To do:
A - In the text mining events excerpt, what titles follow the word "entitled"? List every one.
B - Can you carry on the text mining events excerpt past its last entry?

John McNaught gave a talk at the Text and Data Mining Symposium, held at the University of Cambridge on Wednesday 12th July 2017.

22nd June 2017

Prof. Sophia Ananiadou gave an invited talk at the University of Cambridge on 23rd June 2017, as part of the PulblicHealth@Cambridge series of seminars. The talk was entitled Text mining for public health reviews (The Robot Analyst).

5th October 2016

Prof. Ananiadou discussed the work carried out on this project during her participation in a panel session entitled Evidence Synthesis - Current Practices and Future Possibilities to be held as part of the IEEE International Conference on Healthcare Informatics (ICHI 2016), in Chicago, IL, USA.

6th June 2016

NaCTeM organised a workshop at the 24th Cochrane Colloquium, Seoul, Korea, to be held from 23rd -27th October 2016. The workshop was entitled Text mining methods to support the development of sensitive search strategies in public health reviews, and was organised in collaboration with the Public Health and Social Care Centre at the National Institute for Health and Care Excellence (NICE).

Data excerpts
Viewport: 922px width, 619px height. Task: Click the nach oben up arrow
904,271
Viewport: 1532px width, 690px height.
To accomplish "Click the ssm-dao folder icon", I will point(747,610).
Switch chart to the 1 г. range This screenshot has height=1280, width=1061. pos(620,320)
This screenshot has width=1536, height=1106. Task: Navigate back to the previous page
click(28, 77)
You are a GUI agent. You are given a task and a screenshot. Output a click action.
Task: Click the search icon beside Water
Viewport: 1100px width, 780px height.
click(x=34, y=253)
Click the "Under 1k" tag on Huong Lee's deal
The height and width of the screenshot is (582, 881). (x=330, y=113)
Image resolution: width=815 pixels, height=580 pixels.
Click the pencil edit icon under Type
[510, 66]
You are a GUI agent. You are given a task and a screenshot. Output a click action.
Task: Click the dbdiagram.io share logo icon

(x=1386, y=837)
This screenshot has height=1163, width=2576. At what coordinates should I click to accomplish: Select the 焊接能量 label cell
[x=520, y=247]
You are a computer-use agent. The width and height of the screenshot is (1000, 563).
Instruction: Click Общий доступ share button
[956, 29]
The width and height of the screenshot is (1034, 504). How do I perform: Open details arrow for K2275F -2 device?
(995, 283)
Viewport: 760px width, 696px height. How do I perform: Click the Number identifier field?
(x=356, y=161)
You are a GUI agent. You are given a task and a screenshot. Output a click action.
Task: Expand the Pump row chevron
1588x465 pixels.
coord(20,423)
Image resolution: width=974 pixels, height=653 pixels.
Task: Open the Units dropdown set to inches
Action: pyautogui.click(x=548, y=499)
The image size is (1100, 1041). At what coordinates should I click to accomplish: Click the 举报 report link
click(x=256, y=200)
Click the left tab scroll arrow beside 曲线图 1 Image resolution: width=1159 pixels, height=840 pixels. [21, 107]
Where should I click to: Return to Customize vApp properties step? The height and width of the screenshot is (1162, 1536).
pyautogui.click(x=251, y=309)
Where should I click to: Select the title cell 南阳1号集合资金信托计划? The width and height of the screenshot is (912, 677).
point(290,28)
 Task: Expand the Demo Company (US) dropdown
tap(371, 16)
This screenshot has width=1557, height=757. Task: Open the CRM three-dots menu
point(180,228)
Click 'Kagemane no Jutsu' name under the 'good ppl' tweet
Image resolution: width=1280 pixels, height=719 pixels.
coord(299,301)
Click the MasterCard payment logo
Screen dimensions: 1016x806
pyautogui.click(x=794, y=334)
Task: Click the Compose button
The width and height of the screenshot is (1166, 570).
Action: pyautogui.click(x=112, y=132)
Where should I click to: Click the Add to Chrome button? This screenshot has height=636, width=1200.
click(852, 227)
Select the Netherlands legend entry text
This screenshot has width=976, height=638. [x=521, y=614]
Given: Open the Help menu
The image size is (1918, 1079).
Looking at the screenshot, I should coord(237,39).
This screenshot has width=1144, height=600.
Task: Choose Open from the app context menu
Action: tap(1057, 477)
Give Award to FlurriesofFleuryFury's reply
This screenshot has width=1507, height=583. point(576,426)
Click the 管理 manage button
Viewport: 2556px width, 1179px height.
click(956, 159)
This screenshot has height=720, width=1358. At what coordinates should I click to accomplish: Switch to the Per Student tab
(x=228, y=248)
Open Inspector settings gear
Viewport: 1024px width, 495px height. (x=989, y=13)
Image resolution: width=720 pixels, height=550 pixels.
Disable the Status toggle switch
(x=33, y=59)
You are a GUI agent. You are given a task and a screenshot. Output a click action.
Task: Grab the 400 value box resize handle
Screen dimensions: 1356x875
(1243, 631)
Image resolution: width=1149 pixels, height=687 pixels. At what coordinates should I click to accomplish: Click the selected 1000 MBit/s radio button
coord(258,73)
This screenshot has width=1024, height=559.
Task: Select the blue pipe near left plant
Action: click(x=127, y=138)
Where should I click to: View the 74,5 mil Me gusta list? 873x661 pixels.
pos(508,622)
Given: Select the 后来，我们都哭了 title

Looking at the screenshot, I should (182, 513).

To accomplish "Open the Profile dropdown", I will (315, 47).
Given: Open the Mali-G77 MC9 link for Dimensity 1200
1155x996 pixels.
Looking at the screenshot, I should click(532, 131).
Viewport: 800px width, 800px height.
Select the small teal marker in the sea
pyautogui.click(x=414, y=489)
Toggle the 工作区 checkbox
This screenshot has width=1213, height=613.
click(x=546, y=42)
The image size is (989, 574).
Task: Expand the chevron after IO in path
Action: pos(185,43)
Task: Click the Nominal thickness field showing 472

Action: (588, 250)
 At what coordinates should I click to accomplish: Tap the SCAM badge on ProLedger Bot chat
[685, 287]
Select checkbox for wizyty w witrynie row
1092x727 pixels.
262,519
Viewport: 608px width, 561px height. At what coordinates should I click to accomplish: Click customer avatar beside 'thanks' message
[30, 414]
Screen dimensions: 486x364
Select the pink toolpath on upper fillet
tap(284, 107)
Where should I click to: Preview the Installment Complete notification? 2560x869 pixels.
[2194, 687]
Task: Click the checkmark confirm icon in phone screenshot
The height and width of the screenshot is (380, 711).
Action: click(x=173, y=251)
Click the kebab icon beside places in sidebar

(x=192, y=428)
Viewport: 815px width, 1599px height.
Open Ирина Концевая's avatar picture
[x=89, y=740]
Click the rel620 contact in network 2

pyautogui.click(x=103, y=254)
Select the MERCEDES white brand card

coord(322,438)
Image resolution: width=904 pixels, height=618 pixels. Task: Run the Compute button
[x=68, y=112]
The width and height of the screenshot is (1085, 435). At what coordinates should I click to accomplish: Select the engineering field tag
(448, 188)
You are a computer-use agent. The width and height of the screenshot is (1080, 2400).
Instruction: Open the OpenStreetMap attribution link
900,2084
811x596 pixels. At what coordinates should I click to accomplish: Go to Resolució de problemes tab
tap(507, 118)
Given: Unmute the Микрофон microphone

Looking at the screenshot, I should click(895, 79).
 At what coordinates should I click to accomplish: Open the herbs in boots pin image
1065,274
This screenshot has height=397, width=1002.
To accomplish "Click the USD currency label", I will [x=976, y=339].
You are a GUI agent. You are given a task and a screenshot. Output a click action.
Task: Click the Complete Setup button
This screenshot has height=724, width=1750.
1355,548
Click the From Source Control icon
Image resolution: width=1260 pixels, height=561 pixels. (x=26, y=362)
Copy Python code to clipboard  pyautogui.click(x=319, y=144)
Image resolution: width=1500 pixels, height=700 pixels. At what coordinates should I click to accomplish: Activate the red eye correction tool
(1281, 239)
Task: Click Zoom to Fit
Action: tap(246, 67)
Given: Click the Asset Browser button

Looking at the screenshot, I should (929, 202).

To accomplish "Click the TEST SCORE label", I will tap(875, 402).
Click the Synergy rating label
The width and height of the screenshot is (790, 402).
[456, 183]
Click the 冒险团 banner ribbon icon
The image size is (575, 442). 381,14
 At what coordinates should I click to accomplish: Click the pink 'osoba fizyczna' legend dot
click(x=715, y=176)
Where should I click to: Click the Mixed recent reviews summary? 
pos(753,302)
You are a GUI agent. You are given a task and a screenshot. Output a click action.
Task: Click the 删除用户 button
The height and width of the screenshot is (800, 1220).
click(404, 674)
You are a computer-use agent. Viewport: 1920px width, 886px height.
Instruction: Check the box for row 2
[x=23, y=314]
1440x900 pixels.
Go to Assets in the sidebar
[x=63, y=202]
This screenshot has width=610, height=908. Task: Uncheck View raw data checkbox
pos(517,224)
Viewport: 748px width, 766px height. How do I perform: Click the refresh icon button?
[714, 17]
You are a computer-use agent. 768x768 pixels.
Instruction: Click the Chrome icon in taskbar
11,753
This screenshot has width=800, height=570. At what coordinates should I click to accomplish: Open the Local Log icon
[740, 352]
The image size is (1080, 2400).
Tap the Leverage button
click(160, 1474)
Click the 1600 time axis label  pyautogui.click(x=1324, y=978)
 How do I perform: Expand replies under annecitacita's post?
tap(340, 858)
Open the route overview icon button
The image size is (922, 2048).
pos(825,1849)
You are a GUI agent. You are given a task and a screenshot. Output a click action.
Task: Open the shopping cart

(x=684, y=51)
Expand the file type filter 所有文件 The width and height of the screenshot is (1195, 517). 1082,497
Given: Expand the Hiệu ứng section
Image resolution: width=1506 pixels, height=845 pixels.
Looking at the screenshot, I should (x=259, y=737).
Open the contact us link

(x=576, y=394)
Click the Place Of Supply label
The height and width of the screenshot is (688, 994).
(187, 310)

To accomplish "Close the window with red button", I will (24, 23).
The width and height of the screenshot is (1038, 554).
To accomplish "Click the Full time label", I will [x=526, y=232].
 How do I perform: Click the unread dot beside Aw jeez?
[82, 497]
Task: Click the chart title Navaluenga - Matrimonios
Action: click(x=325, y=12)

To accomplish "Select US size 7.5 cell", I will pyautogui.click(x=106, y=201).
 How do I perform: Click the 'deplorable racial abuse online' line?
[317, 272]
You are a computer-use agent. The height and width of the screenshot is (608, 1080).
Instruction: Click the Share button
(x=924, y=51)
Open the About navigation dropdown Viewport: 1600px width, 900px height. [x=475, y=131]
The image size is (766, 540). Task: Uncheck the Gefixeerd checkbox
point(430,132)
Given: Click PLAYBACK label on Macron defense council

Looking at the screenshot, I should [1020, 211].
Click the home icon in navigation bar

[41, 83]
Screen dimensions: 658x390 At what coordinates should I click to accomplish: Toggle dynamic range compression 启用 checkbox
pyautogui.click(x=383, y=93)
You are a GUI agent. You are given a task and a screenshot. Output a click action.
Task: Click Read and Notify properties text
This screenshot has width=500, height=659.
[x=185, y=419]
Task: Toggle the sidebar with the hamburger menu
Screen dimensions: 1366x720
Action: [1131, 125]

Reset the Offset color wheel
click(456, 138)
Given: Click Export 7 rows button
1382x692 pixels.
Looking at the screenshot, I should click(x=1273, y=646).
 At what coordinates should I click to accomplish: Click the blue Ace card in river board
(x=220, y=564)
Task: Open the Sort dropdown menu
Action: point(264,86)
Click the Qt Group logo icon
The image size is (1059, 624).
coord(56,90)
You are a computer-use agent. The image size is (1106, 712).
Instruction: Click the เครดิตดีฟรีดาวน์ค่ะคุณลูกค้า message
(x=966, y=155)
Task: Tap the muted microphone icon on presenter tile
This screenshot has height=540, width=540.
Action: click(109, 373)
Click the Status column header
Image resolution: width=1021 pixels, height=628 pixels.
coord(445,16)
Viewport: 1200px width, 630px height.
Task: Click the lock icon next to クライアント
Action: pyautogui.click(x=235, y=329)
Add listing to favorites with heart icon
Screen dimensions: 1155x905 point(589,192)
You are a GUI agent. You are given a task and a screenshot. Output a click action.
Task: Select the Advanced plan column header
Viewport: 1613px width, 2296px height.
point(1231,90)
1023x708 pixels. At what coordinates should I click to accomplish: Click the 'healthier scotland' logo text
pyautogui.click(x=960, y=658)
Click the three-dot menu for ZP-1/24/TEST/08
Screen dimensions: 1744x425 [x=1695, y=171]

Outputs for the tasks:
A -
- Text mining for public health reviews (The Robot Analyst)
- Evidence Synthesis - Current Practices and Future Possibilities
- Text mining methods to support the development of sensitive search strategies in public health reviews

B -
20th May 2016

The project is mentioned in a new article about text mining and the work of NaCTeM, published in Pharma Technology Focus, a bi-monthly magazine that brings together the latest insights and innovations from across the pharaceutical industry.

3rd October 2015

NaCTeM attended the 23rd Cochrane Colloquium, held in Vienna, Austria from the 3rd - 7th of October 2015 and co-organised a workshop session entitled The present and future use of text mining for study identification on the 5th of October.

Project information

The project is funded by the Medical Research Council for a period of 3 years, starting from 31st March 2014 (Grant No. MR/L01078X/1).

Project team

Prinicpal Investigator: Prof. Sophia Ananiadou (NaCTeM)

Co-Investigators: Mr. John McNaught (NaCTeM), Dr. John Goulermas (MaLDA).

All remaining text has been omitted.